RESEARCH AND TRAVEL AWARD
Dr. Ilona Katzew, The Carved and Luminous World of Missionary Art from South America
Ilona’s project focuses on a group of under-recognized decorative-art objects created within the context of missionary activity in South America (c. 1700–1850). Ranging from boxes, trunks, and measuring cups to imposing Spanish-style cabinets and writing desks, many inlaid with luminous shells, these objects are paradigmatic of an entirely new process of symbolization following the conquest. The project will delineate the production centers, study and catalogue these objects while devising a more sensitive analytical interdisciplinary methodology that starts with the objects and their makers and considers various historical records and voices.
Lucia Galaretto, Extraction Forms: Technologies and epistemologies at the Casa Real de Moneda Circular (Potosí, c.1773)
Lucia’s project aims to historicize the conditions that enabled the production of Potosí’s Casa Real de Moneda Circular and the conditions of production that the building itself brought about. Rather than focusing on the transfer of architectural and urban design ideas from Spain into Peru, this project shows how the tensions between new technological imperatives and local, social, political, and technical conditions shaped the project.

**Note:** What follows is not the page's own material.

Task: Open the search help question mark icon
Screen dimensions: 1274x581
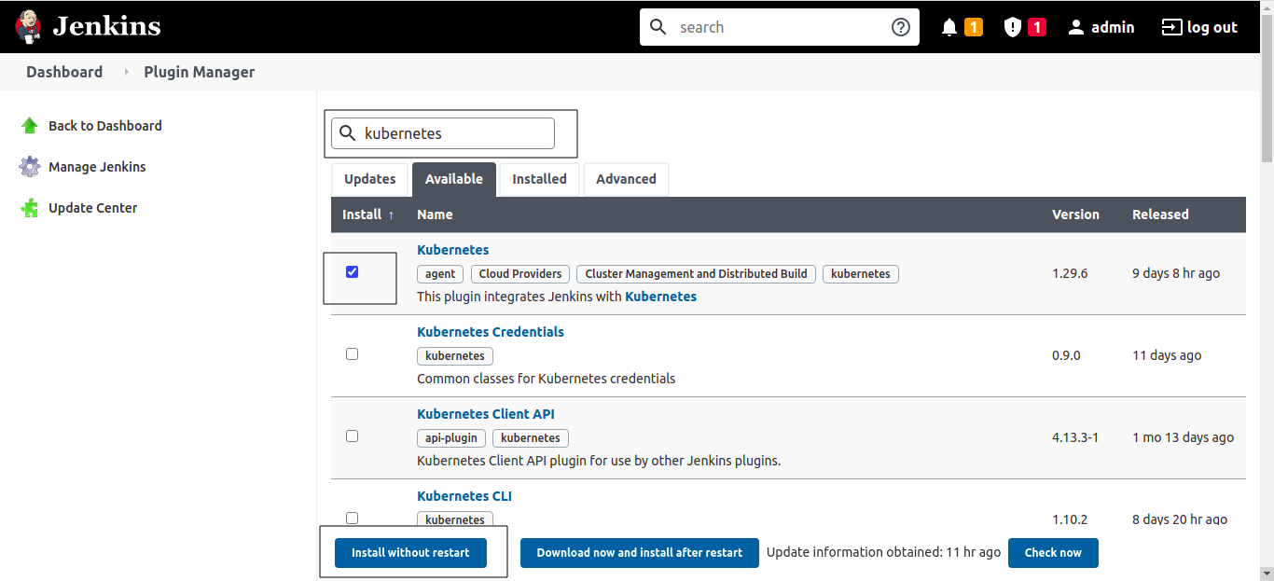Action: pyautogui.click(x=900, y=27)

Dr. Sara González Castrejón, Endangered Mission Chapels in the Andes North of Lima (Huayhuash and Western Mountain Ranges) from the Conquest to the Creation of Republican Peru
Sara’s project seeks to document rural mission chapels located in the Huayhuash and Western Mountain ranges of northern Lima. These chapels, largely unknown beyond their immediate communities, feature rich colonial artistic programs, including murals, sculpted and painted façades, coffered ceilings, wooden choirs, and Baroque altarpieces. The project will inventory and catalog these artworks while also examining how evangelization strategies in the region evolved, particularly during the reformation efforts led by Archbishop Toribio de Mogrovejo and the 17th-century anti-idolatry campaigns of Bartolomé Lobo Guerrero and Pedro de Villagómez Vivanco.